Assignments for the Parallel Algorithms course, taken in Fall 2019. This repository consists of two parts,

1. An initial assignment primes where we develop a parallel prime number sieve.
2. A final assignment ccl, where we develop a parallel algorithm for connected components labelling (CCL) in a binary, sparse 3D image.

In /primes, we provide a sequential and parallel implementation of the sieve of Eratosthenes. Several branches relate to this, as follows,

• baseline contains the initial implementation of our sequential and parallel sieves, without any further enhancements.

• odd-k2 contains an initial search-space reduction, by considering only odd primes (and two, the only even prime).

• six-k contains an optimisation where we limit the search space even further.

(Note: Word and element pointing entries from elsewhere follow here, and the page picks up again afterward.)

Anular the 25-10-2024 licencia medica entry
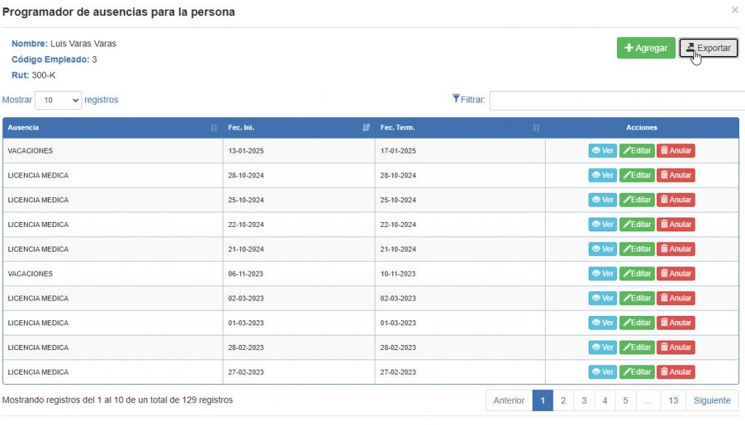The height and width of the screenshot is (425, 745). pos(676,199)
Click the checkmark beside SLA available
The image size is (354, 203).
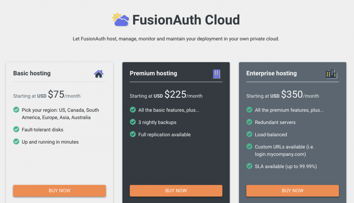(249, 166)
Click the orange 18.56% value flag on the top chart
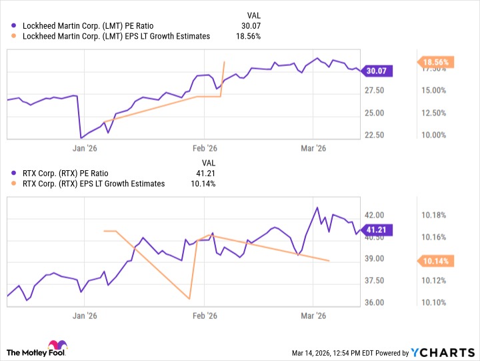 435,62
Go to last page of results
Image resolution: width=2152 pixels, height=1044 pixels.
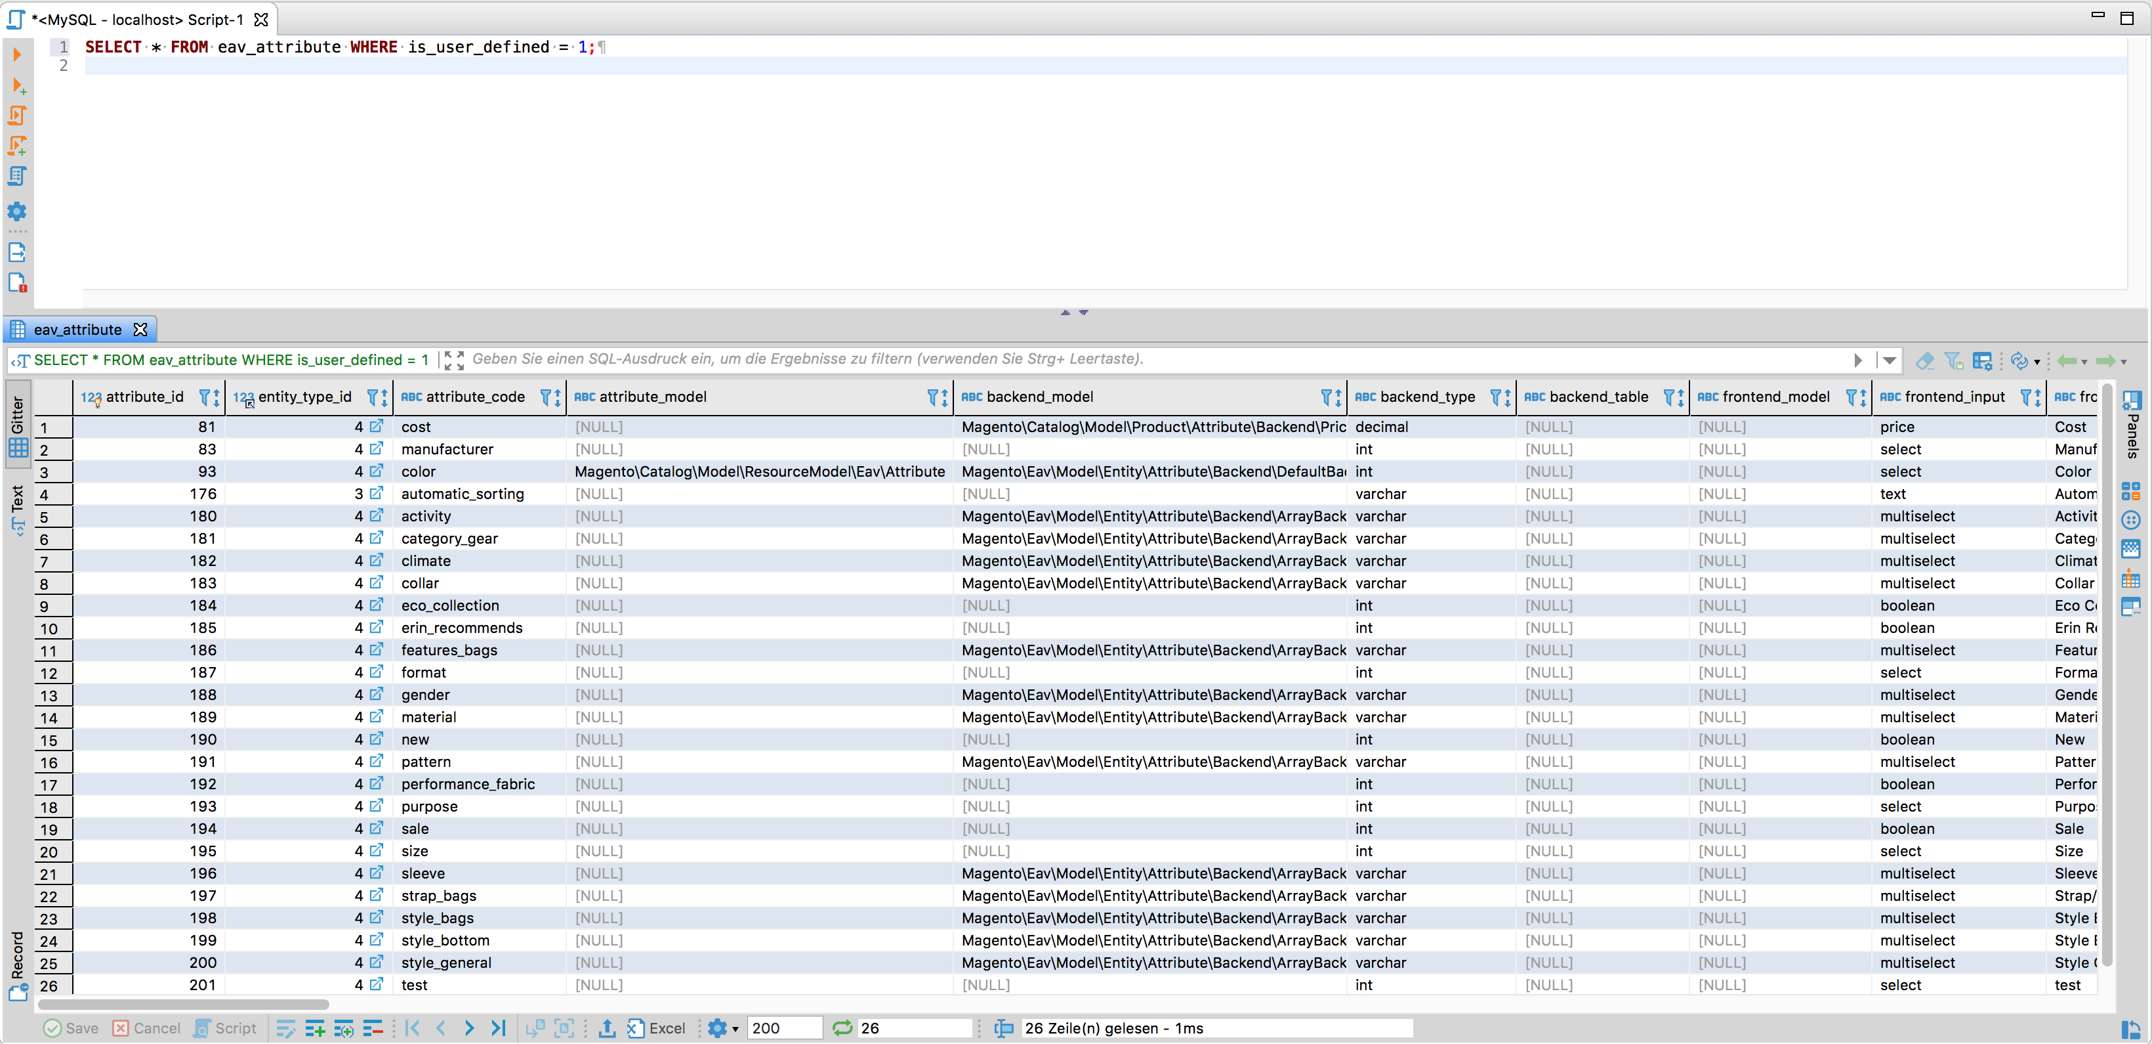(499, 1029)
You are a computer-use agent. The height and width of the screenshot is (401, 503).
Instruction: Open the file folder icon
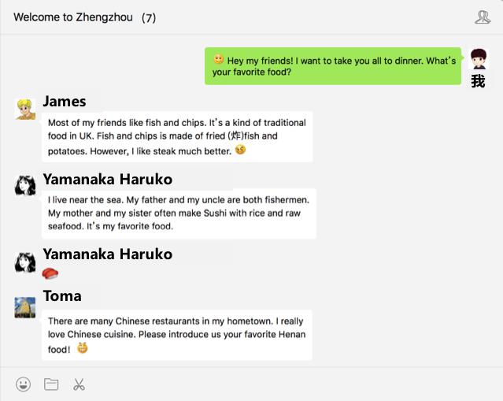coord(51,384)
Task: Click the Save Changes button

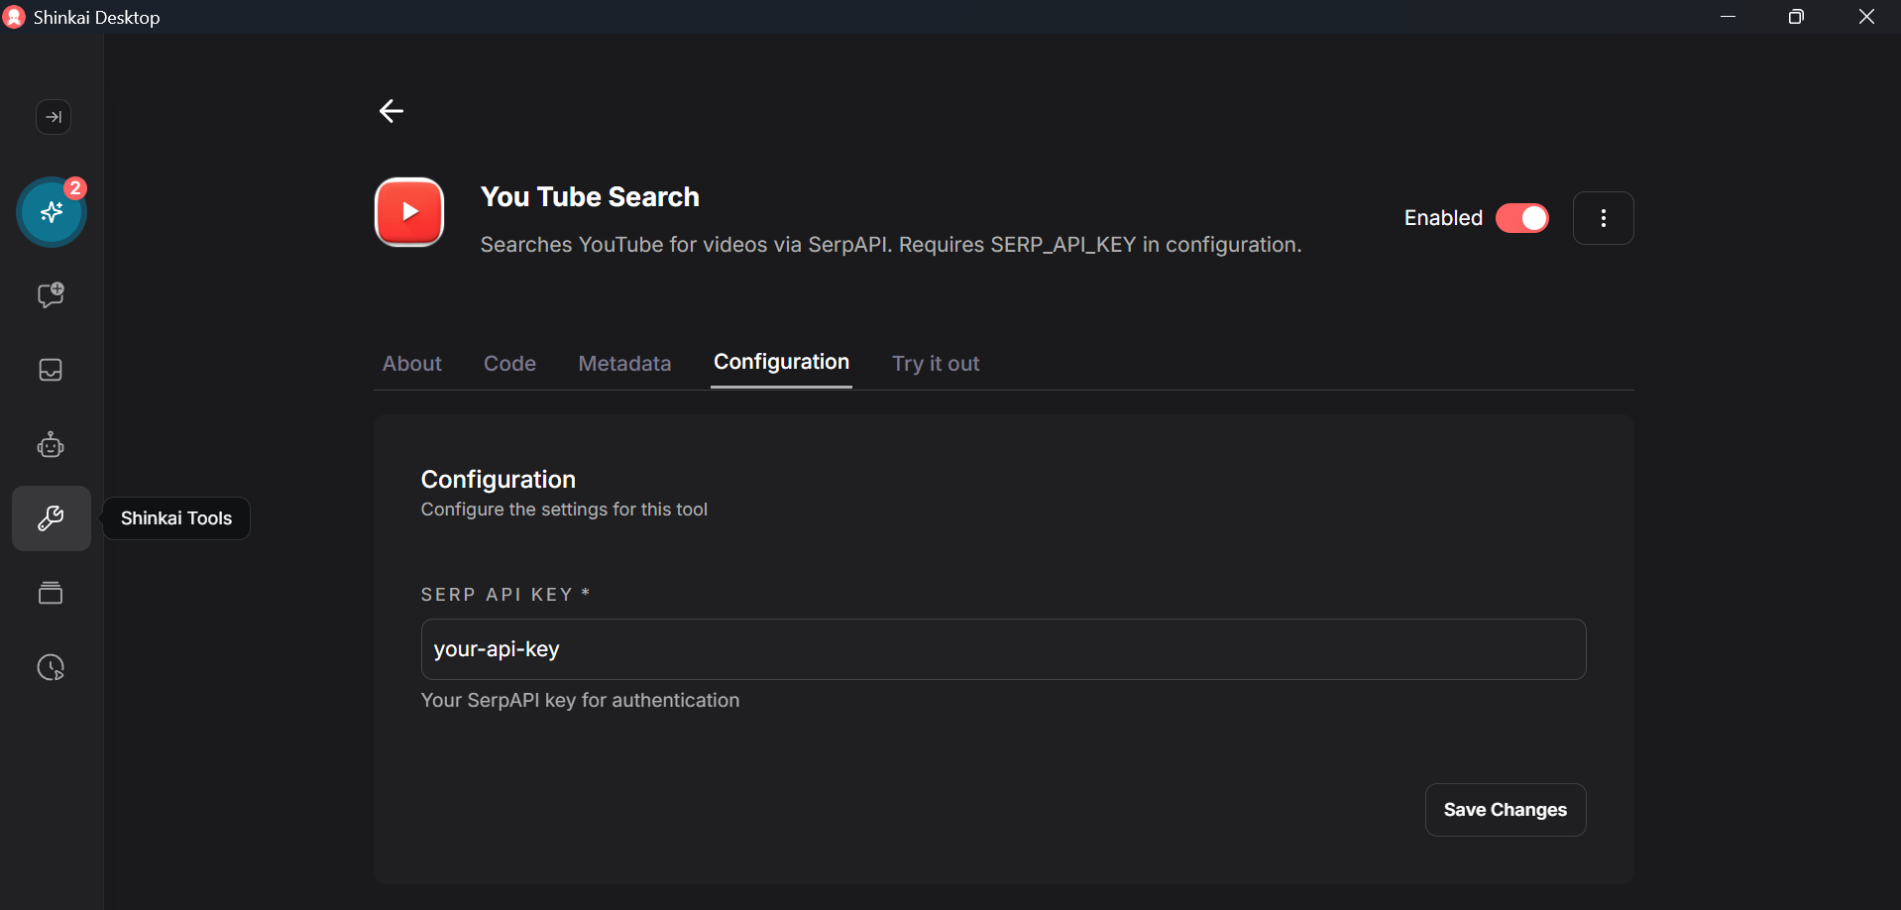Action: tap(1505, 810)
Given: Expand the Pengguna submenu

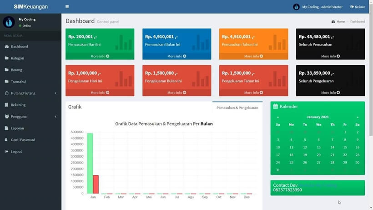Looking at the screenshot, I should coord(55,117).
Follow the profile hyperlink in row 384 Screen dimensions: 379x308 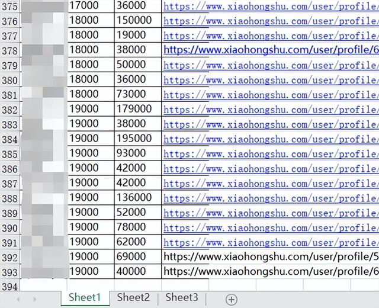coord(270,139)
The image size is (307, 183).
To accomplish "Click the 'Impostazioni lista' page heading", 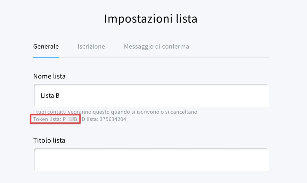I will 151,19.
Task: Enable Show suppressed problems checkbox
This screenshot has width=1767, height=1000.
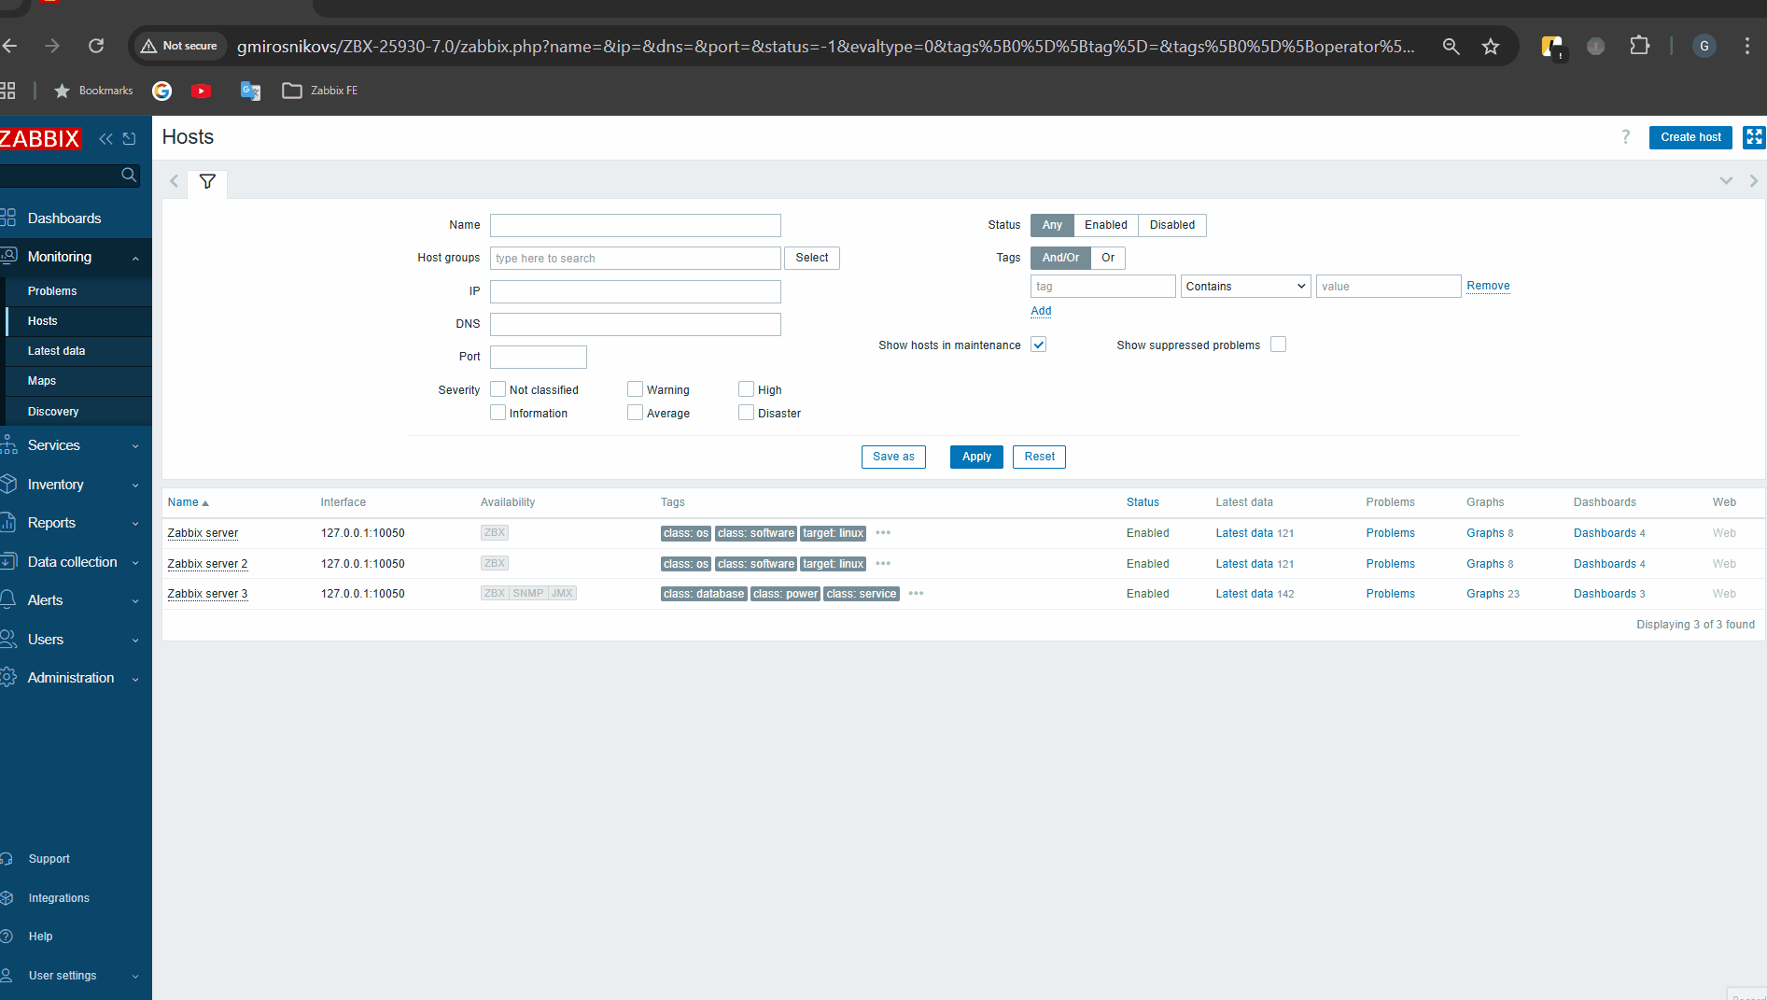Action: pos(1278,345)
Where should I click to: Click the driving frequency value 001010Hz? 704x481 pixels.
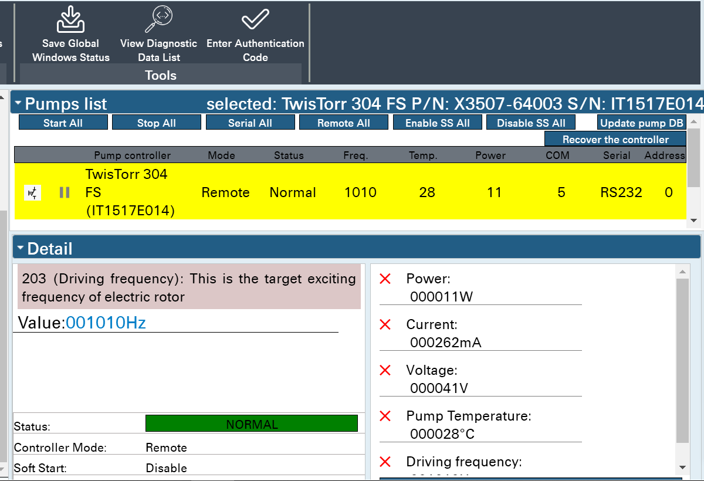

• twin-primes contains code for generating only twin primes, that is, primes that surround an even number k as (k - 1, k + 1).

• goldbach contains code for verifying the Goldbach conjecture in parallel.

Finally, we refer the reader to the paper in primes/report.pdf, which explains the various algorithms in considerably more detail.

In /ccl, we provide a sequential and parallel implementation of a connected component labelling (CCL) algorithm. All relevant code is in the master branch. We refer the reader to the paper in ccl/report.pdf, which explains the various algorithms in considerably more detail.

Regarding development,

• For primes, there was not really any one code style, though an attempt was certainly made to be reasonable. For ccl, the style is enforced by clang-format - and a Travis check.

• CMake is used as a build tool.

• Unity is our testing framework.

Finally, you will also need on your machine,

• MulticoreBSP-for-C as it handles the nitty-gritty details of parallel communication.

First run e.g. cmake primes and make. This produces an executable, which must be called with positive integer argument: the upper bound for the sieve (exclusive). Additionally, several optional arguments are available:

• l, a value for the lower bound. When specified, the sieve operates over the interval [lower bound, upper bound), rather than [0, upper bound).
• p, a value for the number of processors to use. When left unspecified, this defaults to the maximal number available.

Thus, bin/primes 100 -l 20 -p 3 would run the parallel sieve over the interval [20, 100), dividing the work between three processors.

First run e.g. cmake ccl and make. This produces an executable, which must be called with two file arguments: the input and output files. Some example input files are given in /ccl/examples, with the .mat extension. The first line indicates the number of non-zeroes, each subsequent line a tuple of x y z indices. Several optional arguments are available:

• p, a value for the number of processors to use. When left unspecified, this defaults to the maximal number available.

• s, run the sequential algorithm, rather than the parallel one. If both p and s are passed, s takes precedence.

Thus, bin/ccl ccl/examples/hilbert2.mat hilbert2.ccl -p 4 would run the parallel algorithm with four processes on ccl/examples/hilbert2.mat, and output the result to hilbert2.ccl.